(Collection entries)
▼

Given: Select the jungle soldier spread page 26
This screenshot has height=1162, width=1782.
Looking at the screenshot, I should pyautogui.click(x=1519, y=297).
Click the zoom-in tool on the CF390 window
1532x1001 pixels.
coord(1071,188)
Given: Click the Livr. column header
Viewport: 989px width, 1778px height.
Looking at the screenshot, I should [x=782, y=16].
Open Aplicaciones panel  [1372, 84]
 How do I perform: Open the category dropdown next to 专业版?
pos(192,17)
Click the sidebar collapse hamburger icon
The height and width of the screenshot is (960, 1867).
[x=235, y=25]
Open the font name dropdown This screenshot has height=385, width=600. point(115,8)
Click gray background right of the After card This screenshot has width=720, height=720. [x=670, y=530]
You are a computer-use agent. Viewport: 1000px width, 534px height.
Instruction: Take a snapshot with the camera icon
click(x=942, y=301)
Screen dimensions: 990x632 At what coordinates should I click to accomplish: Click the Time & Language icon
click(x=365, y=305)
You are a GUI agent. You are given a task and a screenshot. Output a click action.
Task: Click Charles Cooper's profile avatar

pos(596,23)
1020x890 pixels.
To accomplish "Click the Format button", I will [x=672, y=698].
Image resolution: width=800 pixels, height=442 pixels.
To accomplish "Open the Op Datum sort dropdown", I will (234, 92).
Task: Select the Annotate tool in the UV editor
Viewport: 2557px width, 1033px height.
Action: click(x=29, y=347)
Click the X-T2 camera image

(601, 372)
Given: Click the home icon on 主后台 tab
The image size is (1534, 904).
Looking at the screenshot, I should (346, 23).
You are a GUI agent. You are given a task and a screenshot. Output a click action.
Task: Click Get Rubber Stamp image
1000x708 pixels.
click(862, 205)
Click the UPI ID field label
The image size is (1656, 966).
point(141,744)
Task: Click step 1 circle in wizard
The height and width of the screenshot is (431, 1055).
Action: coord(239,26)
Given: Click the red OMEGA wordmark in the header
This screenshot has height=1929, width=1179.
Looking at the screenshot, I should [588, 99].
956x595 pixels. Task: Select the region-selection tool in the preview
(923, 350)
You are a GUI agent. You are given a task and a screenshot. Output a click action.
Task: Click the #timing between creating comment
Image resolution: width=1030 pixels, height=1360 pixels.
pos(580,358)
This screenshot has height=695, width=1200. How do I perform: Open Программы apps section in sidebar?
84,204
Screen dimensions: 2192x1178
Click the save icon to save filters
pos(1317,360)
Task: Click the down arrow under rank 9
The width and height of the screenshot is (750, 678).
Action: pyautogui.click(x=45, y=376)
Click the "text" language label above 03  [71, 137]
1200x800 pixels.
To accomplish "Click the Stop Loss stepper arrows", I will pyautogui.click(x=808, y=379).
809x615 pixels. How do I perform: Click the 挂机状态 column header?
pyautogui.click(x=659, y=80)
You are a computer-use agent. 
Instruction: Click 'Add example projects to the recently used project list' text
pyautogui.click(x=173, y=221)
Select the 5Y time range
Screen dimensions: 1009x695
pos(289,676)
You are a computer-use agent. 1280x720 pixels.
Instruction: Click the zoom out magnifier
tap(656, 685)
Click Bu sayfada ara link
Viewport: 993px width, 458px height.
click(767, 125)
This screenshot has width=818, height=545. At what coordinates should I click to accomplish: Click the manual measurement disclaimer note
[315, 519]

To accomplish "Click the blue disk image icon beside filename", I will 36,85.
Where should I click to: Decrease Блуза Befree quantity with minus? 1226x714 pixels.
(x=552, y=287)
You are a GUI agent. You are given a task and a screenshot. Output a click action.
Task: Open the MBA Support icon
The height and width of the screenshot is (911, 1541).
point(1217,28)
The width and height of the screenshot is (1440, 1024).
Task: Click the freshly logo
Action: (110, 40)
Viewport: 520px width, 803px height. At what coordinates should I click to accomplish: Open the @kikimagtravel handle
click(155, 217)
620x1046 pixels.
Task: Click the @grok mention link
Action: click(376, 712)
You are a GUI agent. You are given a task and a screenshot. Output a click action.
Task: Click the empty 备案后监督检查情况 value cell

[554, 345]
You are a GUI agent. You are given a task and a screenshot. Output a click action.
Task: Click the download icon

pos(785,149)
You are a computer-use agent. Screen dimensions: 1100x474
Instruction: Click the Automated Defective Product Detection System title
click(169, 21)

▲

◆ Directions ◆
Every record listed above needs to be written out again exactly.

◆ Task result ◆
Given: Select the jungle soldier spread page 26
This screenshot has height=1162, width=1782.
Looking at the screenshot, I should pyautogui.click(x=1519, y=297).
Click the zoom-in tool on the CF390 window
1532x1001 pixels.
coord(1071,188)
Given: Click the Livr. column header
Viewport: 989px width, 1778px height.
Looking at the screenshot, I should [x=782, y=16].
Open Aplicaciones panel  [1372, 84]
 How do I perform: Open the category dropdown next to 专业版?
pos(192,17)
Click the sidebar collapse hamburger icon
The height and width of the screenshot is (960, 1867).
[x=235, y=25]
Open the font name dropdown This screenshot has height=385, width=600. point(115,8)
Click gray background right of the After card This screenshot has width=720, height=720. [x=670, y=530]
You are a computer-use agent. Viewport: 1000px width, 534px height.
Instruction: Take a snapshot with the camera icon
click(x=942, y=301)
Screen dimensions: 990x632 At what coordinates should I click to accomplish: Click the Time & Language icon
click(x=365, y=305)
You are a GUI agent. You are given a task and a screenshot. Output a click action.
Task: Click Charles Cooper's profile avatar

pos(596,23)
1020x890 pixels.
To accomplish "Click the Format button", I will [x=672, y=698].
Image resolution: width=800 pixels, height=442 pixels.
To accomplish "Open the Op Datum sort dropdown", I will (234, 92).
Task: Select the Annotate tool in the UV editor
Viewport: 2557px width, 1033px height.
Action: click(x=29, y=347)
Click the X-T2 camera image

(601, 372)
Given: Click the home icon on 主后台 tab
The image size is (1534, 904).
Looking at the screenshot, I should (346, 23).
You are a GUI agent. You are given a task and a screenshot. Output a click action.
Task: Click Get Rubber Stamp image
1000x708 pixels.
click(862, 205)
Click the UPI ID field label
The image size is (1656, 966).
point(141,744)
Task: Click step 1 circle in wizard
The height and width of the screenshot is (431, 1055).
Action: coord(239,26)
Given: Click the red OMEGA wordmark in the header
This screenshot has height=1929, width=1179.
Looking at the screenshot, I should [588, 99].
956x595 pixels. Task: Select the region-selection tool in the preview
(923, 350)
You are a GUI agent. You are given a task and a screenshot. Output a click action.
Task: Click the #timing between creating comment
Image resolution: width=1030 pixels, height=1360 pixels.
pos(580,358)
This screenshot has height=695, width=1200. How do I perform: Open Программы apps section in sidebar?
84,204
Screen dimensions: 2192x1178
Click the save icon to save filters
pos(1317,360)
Task: Click the down arrow under rank 9
The width and height of the screenshot is (750, 678).
Action: pyautogui.click(x=45, y=376)
Click the "text" language label above 03  [71, 137]
1200x800 pixels.
To accomplish "Click the Stop Loss stepper arrows", I will pyautogui.click(x=808, y=379).
809x615 pixels. How do I perform: Click the 挂机状态 column header?
pyautogui.click(x=659, y=80)
You are a computer-use agent. 
Instruction: Click 'Add example projects to the recently used project list' text
pyautogui.click(x=173, y=221)
Select the 5Y time range
Screen dimensions: 1009x695
pos(289,676)
You are a computer-use agent. 1280x720 pixels.
Instruction: Click the zoom out magnifier
tap(656, 685)
Click Bu sayfada ara link
Viewport: 993px width, 458px height.
click(767, 125)
This screenshot has width=818, height=545. At what coordinates should I click to accomplish: Click the manual measurement disclaimer note
[315, 519]

To accomplish "Click the blue disk image icon beside filename", I will 36,85.
Where should I click to: Decrease Блуза Befree quantity with minus? 1226x714 pixels.
(x=552, y=287)
You are a GUI agent. You are given a task and a screenshot. Output a click action.
Task: Open the MBA Support icon
The height and width of the screenshot is (911, 1541).
point(1217,28)
The width and height of the screenshot is (1440, 1024).
Task: Click the freshly logo
Action: (110, 40)
Viewport: 520px width, 803px height. At what coordinates should I click to accomplish: Open the @kikimagtravel handle
click(155, 217)
620x1046 pixels.
Task: Click the @grok mention link
Action: click(376, 712)
You are a GUI agent. You are given a task and a screenshot. Output a click action.
Task: Click the empty 备案后监督检查情况 value cell

[554, 345]
You are a GUI agent. You are given a task and a screenshot. Output a click action.
Task: Click the download icon

pos(785,149)
You are a computer-use agent. Screen dimensions: 1100x474
Instruction: Click the Automated Defective Product Detection System title
click(169, 21)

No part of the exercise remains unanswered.